Getting started is often the hardest part of writing sales copy. You must avoid blank page syndrome at all costs!
But who can handle the pressure?
After all the whole “will they even read what you wrote” thing hinges on the quality of the headline. In fact …
Studies show that 8 out of 10 people
are NOT making it past your headline.
If 8 out of 10 people don’t make it past your headline, good grief you could be wasting a lot of money driving traffic to offers that will never get response … because you know, if they don’t read, they don’t respond.
So, you might want to gain some skills and some tools to use in this area.
My dear friend and fellow copywriter, Alyson Lex teaches a headline formula that I’ll share with you today on this blog.

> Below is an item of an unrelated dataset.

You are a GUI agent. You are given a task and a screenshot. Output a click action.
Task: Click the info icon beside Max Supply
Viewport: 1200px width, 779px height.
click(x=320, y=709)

It’s a great place to start, highly effective, and EASY enough for even a beginning writer to use.
But first, let’s talk about the essential elements that make up a headline. Because when you know those “parts” you’ll be able to easily put them together to create a powerful, show-stopping headline whenever you need to.
Let’s start with your prospect and their pain …
What do they fear?
What do they usually have to give up or suffer through to get what they want?
How much time does solving their problem usually take?
How much does solving their problem usually cost?
What’s the cost of inaction?
What else is affected in their life by this problem?
You don’t have to have all of these answers to make a great headline, but you should have all of them (and then some) answered in detail to write all of your copy.
Let’s now talk about your product or service …
You can and should make these lists longer if possible. But having these questions answered is all you need in order to create a KILLER HEADLINE.
Ready for that Ninja Headline Formula?
It goes like this …
AUDIENCE + BENEFIT + TIME – OBJECTION
Thank you again, Alyson Lex! (www.AlysonLex.com)
Let’s say your target market is Busy Moms and you sell 30-minute at home workouts that really get the job done. Your headline might go something like this …
Finally, Busy Moms Can Get a Hot & Fit Body
In 30 Minutes or Less … WithOUT Going to The Gym
I know what you’re thinking. That’s an easy one. Okay, fine … let’s make it a little harder.
Let’s say you sell fancy epoxy Garage Flooring (my husband sells and installs this stuff. It’s legit!). Your headline might go like this …
Homeowners Upgrade and
Take PRIDE In Your Garage Flooring
With Just a 2-Day Install Of Beautiful Slip-resistant Epoxy
WithOUT Worrying That The Coating Will Wear Away.
It’s GUARANTEED for 10 YEARS!!!
And one more for good measure …
Let’s say you’re a Dentist targeting adult patients who need cosmetic work (higher income cases). Your headline might look like this …
Virginia Beach, You’ll Smile Pretty at the Hands of Dr. Chris Hooper
No Matter how Complicated Your Oral Health Concern is
He Masterfully Takes Away the Worry, Embarrassment, and Pain
Leaving You With A Beautiful, Lasting Smile
Usually In Just ONE VISIT!
I added some more meat to that last one, but you get the idea.
Now, let me REALLY show the formula and break it down for you …
Attention Moms of Teenage Boys (audience)
Finally! You CAN Get Your Lawn Mowed (benefit)
Every Single Saturday (time)
WithOUT Begging, Pleading, or Cajoling Your Kids(objection)
And then you can write an explanatory subhead that backs up your headline or adds more meat to it …
Evergreen Lawn Care Service has the exact program you need – no lawn to0 big or small!
Use the formula for yourself and see what you can come up with on your own.